The recorded videos were analysed in order to quantify the amount of beads present in the trapping chamber at an initial time point (t 0) and 75 seconds later (t 1). The particle analyser tool from the software Fiji was used for this quantification as follows: from the recorded movies, images separated by a time period of 75 s were extracted and the appropriate threshold value was set up to convert the grayscale images into black and white images, and remove potential interferences caused by bubbles present in the liquid. Finally, the particle analyser tool was used in order to perform an automatized bead count. The percentage increase was calculated as the ratio of the difference in the final and initial count of beads to the final number of beads. Fig. 4A shows an example of the image analysis process.

Fig. 4

Quantification of the percentage increase in the number of beads in the heart-shaped reservoir. (A) Explains the image process followed using the particle analyser tool from the software Fiji. (B) Results of the quantification for three different cases: no micromotors, non-functionalized micromotors, and functionalized micromotors. The final 41% increase can be attributed to diffusion, mixing and functionalized rockets transporting the cargoes.

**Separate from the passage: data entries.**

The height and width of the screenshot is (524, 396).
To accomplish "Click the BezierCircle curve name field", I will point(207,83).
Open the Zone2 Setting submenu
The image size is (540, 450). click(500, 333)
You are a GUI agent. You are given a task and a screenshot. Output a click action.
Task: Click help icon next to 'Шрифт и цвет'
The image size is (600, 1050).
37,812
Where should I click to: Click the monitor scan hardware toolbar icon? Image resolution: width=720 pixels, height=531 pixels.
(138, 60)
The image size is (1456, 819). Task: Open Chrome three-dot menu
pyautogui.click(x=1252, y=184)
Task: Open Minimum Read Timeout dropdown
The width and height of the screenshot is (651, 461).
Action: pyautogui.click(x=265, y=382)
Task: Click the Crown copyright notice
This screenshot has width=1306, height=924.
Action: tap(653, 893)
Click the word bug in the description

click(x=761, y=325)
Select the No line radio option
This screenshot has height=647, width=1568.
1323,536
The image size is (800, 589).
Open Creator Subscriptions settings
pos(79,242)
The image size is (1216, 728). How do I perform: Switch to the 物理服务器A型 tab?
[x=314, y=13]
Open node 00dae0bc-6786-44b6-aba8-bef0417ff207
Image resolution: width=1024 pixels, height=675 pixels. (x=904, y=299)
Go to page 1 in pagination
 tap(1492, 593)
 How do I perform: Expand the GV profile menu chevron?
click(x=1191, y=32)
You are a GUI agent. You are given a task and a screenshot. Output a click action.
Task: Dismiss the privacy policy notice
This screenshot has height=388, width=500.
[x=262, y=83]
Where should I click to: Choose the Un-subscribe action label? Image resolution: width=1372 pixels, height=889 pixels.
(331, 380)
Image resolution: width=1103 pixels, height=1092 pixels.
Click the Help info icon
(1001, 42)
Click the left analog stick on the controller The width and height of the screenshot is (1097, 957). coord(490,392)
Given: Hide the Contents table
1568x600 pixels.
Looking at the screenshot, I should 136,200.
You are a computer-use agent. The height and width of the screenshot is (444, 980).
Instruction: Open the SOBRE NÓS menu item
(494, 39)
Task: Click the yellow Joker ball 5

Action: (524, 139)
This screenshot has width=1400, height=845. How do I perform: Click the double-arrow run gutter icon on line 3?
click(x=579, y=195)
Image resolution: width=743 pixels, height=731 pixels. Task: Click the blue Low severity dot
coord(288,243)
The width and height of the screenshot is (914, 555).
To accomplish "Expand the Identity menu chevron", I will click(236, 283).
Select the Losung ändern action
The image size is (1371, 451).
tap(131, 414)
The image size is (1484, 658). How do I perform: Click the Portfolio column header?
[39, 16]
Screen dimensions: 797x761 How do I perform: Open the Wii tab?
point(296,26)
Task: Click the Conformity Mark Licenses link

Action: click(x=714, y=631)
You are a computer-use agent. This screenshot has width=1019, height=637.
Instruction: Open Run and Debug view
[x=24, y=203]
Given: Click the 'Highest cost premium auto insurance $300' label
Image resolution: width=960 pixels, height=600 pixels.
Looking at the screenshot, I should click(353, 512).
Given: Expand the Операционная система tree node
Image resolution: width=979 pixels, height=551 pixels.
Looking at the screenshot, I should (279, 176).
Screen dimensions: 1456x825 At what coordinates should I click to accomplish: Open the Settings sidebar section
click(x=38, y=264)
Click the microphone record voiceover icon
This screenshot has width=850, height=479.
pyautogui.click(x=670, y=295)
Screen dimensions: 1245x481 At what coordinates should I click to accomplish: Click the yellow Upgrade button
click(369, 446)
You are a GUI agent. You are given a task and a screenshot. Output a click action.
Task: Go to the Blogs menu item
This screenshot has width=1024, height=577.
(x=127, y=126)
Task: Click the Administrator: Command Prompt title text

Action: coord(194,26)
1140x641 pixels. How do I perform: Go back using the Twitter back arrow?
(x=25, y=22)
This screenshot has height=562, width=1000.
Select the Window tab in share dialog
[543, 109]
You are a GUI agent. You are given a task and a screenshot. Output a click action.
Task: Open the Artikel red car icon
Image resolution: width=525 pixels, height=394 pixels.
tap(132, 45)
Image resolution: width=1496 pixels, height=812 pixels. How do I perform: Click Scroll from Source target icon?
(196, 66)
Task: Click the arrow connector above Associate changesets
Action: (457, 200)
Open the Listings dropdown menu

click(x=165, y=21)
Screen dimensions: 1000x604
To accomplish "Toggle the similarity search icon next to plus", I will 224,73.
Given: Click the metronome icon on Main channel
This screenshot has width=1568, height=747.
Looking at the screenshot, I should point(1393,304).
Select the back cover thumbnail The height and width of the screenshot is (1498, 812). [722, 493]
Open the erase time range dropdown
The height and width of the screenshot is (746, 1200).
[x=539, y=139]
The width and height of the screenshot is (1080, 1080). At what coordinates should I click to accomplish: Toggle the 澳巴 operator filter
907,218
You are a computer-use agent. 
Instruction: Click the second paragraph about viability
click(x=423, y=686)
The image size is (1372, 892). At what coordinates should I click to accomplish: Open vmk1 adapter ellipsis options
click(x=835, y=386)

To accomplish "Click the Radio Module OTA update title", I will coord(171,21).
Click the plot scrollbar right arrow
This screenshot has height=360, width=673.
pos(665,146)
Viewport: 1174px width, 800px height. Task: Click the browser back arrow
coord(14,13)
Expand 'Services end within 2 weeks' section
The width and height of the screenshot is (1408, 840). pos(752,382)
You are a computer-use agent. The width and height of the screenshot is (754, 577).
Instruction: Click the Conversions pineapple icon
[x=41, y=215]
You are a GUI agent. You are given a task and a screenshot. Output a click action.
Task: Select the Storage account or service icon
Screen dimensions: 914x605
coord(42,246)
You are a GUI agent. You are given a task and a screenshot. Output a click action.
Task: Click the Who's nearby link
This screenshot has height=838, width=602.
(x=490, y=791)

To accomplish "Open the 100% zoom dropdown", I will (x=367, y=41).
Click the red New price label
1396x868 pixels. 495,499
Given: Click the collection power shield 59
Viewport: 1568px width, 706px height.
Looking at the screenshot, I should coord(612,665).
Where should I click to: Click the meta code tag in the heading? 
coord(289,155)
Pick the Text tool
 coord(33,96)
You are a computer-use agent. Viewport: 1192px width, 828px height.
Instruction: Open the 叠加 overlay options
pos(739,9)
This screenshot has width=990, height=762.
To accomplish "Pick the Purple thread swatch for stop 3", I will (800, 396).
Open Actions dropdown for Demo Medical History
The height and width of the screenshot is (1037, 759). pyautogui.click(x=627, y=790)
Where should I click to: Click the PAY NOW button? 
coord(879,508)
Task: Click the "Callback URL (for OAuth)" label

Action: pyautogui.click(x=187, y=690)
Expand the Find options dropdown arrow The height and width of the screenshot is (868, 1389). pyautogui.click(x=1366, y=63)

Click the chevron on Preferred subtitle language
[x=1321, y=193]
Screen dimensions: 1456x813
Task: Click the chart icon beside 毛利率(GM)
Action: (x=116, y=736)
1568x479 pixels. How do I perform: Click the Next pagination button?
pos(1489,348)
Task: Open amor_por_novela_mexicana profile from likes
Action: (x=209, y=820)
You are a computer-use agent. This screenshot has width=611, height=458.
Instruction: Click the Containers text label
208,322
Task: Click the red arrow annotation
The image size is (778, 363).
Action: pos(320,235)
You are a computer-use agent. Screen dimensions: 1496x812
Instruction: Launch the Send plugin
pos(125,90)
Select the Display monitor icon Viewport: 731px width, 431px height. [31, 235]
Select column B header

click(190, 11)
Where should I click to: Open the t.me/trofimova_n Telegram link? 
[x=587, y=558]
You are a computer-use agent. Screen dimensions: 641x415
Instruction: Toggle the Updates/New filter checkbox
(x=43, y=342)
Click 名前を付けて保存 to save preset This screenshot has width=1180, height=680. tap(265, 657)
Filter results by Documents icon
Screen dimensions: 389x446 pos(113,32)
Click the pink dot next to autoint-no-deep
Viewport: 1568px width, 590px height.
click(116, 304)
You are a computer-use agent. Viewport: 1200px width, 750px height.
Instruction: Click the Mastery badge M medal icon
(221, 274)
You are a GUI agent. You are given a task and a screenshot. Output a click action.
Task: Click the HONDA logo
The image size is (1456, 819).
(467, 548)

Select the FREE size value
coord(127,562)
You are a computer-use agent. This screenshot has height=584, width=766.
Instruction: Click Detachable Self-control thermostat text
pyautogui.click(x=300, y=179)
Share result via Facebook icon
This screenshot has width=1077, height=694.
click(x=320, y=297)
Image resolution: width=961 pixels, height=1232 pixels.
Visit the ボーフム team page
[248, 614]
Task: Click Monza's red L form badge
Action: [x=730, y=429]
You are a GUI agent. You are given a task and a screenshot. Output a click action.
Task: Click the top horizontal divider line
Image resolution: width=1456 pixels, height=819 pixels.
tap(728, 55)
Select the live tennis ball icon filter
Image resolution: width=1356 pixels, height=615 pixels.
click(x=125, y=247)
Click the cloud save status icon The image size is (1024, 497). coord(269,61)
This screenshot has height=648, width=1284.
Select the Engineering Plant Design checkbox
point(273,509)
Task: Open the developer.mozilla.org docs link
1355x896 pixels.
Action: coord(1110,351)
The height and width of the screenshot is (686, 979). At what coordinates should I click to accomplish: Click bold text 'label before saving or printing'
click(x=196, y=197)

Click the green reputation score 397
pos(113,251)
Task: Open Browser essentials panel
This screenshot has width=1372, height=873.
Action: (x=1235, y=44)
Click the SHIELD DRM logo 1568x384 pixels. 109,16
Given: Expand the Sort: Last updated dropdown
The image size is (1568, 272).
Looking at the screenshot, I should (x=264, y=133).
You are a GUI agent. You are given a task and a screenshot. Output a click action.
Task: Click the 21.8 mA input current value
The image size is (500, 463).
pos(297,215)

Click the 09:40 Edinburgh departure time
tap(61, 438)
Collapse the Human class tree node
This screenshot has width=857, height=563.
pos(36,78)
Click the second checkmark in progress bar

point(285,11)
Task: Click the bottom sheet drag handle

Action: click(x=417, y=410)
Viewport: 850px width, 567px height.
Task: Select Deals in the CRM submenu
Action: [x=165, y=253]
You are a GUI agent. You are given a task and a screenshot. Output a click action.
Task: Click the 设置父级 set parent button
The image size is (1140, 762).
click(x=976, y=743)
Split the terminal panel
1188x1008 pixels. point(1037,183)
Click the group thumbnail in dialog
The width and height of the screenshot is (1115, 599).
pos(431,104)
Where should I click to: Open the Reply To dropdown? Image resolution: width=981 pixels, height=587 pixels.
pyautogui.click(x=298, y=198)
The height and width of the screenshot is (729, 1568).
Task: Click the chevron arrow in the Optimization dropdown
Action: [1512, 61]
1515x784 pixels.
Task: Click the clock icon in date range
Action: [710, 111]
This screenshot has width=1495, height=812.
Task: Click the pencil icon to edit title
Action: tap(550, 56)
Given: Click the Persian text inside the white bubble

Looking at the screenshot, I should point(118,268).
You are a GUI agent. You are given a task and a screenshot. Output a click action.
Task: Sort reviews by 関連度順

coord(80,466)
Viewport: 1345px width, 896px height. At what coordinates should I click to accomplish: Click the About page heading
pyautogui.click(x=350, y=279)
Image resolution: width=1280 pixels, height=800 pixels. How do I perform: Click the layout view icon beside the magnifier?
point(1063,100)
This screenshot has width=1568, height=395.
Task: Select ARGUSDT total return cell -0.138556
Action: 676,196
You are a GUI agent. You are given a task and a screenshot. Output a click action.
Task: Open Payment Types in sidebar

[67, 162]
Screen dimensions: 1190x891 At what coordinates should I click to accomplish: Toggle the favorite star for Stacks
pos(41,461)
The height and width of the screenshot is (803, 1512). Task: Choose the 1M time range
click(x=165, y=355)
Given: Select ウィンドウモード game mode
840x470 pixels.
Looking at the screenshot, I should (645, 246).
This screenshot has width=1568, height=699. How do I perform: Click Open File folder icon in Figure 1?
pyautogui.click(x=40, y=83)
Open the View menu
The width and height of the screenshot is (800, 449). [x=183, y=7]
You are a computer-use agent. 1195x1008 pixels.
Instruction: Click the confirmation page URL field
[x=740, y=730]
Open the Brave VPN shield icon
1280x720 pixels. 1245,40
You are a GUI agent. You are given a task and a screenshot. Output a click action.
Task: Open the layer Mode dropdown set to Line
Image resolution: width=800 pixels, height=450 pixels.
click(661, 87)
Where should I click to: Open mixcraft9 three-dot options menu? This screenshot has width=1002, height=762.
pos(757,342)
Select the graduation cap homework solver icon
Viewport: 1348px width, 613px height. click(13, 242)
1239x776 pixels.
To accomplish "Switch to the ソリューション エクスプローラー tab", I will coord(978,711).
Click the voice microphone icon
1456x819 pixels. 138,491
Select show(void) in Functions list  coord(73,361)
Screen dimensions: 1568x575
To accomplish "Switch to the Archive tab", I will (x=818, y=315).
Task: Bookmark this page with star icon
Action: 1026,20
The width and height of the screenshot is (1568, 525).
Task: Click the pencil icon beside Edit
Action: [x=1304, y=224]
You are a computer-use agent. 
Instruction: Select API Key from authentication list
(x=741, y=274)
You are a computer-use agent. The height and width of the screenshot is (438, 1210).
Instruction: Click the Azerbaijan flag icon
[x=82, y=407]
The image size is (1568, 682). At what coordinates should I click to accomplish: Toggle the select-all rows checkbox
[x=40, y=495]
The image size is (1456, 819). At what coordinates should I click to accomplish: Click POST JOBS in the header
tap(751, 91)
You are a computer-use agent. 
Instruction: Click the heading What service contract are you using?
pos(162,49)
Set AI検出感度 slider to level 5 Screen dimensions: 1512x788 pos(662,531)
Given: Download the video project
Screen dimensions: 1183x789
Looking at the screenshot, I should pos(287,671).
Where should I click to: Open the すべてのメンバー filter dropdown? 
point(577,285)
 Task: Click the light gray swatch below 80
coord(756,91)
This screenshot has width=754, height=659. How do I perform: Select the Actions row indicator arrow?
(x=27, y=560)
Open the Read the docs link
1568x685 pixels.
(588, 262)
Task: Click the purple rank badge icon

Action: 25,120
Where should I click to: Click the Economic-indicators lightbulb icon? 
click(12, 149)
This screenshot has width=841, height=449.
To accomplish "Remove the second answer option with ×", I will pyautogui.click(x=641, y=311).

Fig. 4B summarizes our quantification process and shows that, with our system, an increase of approximately 41% is observed when micromotors functionalized with streptavidin are used for the trapping experiments as compared to the 25% increase observed with non-functionalized micromotors and the 15% observed with no micromotors.

Conclusions

The trapping of functionalized micromotors represents an alternative system for the concentration of components that can be immobilized on the micromotor surface. Although the concentrating efficiency of other systems might be higher, our platform requires no external mechanism during the process, which might be advantageous to some applications and which might, in the future, facilitate the creation of compact and portable systems.